- Born: John Joseph Bunting 3 August 1927 London, England
- Died: 19 November 2002 (aged 75) London, England
- Education: Saint Martin's School of Art Royal College of Art
- Occupation: Sculptor
- Spouse: Romola Jane Farquharson (divorced)
- Children: 5, including Madeleine Bunting
- Relatives: Josh O'Connor (grandson)

= John Bunting (sculptor) =

British sculptor and teacher (1927–2002)

John Joseph Bunting (3 August 1927 - 19 November 2002) was a British sculptor and teacher. He was influenced by furniture-maker Robert (Mouseman) Thompson in Kilburn, North Yorkshire, and after Oxford University and a period of National Service, he returned to Yorkshire as Thompson's wood shop apprentice in 1948.

==Life and career==
Bunting was born in London, England, the son of Bridget E. (née McElearney) and Bernard L. M. Bunting, a tea broker. His mother was of Irish descent. Evacuated to Yorkshire in 1939, he was sent to the Benedictine-run Ampleforth College.

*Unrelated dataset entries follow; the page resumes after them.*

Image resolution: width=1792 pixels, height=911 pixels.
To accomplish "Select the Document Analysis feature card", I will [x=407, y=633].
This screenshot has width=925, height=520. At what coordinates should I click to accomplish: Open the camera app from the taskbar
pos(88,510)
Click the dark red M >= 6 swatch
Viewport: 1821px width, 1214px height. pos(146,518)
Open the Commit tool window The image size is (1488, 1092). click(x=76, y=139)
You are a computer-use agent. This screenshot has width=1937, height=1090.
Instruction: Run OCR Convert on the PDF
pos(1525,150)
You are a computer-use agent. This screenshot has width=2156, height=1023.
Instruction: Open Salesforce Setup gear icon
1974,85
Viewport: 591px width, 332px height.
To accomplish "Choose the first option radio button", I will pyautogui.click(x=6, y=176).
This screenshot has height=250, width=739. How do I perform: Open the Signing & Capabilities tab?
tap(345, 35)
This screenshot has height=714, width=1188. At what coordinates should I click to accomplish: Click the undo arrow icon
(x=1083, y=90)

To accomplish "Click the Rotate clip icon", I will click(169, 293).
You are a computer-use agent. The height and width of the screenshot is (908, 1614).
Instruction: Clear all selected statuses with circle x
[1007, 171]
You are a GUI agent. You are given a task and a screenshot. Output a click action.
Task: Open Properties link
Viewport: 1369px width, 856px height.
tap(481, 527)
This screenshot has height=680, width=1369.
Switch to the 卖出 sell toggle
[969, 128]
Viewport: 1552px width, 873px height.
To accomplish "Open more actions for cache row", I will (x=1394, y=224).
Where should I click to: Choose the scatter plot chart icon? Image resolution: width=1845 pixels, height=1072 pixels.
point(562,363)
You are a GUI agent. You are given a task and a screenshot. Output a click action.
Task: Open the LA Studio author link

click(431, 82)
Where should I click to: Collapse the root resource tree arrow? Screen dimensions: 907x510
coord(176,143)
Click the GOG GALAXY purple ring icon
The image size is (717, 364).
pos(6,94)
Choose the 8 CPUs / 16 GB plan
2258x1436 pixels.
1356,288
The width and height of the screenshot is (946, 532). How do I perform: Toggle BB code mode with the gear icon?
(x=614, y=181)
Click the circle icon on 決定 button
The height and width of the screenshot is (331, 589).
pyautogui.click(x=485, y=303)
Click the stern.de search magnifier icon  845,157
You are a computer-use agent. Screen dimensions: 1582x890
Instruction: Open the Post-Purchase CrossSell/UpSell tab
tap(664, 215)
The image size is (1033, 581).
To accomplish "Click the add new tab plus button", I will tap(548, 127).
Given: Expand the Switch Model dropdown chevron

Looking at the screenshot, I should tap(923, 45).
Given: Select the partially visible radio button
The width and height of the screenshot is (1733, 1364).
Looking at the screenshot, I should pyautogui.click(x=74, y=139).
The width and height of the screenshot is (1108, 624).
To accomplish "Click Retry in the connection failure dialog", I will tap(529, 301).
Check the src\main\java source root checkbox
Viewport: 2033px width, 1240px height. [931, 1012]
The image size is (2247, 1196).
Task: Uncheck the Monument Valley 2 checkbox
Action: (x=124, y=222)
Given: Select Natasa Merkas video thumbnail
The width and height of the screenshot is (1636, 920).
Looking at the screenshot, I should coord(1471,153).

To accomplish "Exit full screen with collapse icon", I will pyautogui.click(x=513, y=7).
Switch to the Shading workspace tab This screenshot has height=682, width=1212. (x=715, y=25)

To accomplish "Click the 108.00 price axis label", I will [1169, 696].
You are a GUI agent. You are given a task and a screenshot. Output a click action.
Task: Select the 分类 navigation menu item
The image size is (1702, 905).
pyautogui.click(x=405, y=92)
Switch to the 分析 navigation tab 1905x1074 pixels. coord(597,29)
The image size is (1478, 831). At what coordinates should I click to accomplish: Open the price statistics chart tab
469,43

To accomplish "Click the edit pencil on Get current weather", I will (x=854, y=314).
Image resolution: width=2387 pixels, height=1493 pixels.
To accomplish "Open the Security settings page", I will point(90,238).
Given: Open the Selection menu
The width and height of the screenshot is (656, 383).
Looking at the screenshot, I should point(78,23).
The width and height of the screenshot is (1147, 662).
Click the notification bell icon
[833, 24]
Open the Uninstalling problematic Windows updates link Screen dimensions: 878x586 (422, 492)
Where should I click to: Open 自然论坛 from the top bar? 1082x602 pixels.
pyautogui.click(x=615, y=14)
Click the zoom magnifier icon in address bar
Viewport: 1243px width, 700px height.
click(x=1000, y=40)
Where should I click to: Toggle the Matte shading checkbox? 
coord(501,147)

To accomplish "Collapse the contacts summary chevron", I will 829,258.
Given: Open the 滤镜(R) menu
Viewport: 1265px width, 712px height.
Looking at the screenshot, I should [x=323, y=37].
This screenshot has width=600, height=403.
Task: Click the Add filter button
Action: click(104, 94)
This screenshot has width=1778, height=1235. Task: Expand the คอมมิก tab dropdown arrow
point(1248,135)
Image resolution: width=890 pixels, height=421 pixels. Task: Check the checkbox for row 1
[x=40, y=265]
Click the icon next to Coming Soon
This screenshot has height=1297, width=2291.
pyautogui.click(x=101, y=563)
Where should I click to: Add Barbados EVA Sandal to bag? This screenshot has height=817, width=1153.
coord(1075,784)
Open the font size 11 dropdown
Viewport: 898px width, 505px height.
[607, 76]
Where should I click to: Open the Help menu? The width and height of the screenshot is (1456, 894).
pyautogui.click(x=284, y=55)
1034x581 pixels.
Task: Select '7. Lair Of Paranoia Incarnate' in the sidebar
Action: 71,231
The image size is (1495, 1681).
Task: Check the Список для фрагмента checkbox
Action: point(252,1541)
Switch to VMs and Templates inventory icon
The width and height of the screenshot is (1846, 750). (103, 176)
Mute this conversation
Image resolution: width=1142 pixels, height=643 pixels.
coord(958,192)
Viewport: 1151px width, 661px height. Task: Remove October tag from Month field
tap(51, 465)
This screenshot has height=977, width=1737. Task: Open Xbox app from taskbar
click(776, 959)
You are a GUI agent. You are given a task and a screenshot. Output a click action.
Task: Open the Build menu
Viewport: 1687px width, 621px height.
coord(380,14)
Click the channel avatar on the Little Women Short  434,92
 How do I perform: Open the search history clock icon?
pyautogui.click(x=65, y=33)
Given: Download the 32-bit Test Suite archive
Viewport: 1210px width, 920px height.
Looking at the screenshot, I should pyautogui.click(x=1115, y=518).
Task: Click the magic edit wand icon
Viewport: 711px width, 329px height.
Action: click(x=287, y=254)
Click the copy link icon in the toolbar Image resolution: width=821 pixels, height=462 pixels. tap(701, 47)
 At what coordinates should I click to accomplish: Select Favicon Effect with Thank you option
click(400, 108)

A meeting with Henry Moore led to his attending Saint Martin's School of Art and then the Royal College of Art in 1950. He was appointed Master of Drawing at Ampleforth College in 1955 where his pupils included sculptors Antony Gormley, Martin Jennings, painter Andrew Festing and wood engraver Simon Brett. His life and work as a sculptor is recounted by Jonathan Black in his book Spirit of Faith, published in 2012 by the John Bunting Foundation (www.johnbuntingfoundation.com).

He died in 2002 in London. His long history with and building of a War Memorial Chapel near Oldstead and creation of its sculptures are documented in the book, The Plot: A Biography of an English Acre, by Madeleine Bunting, one of his five children.

With his former wife, Romola Jane Farquharson, he had five children, including Madeleine. Their grandson is actor Josh O'Connor.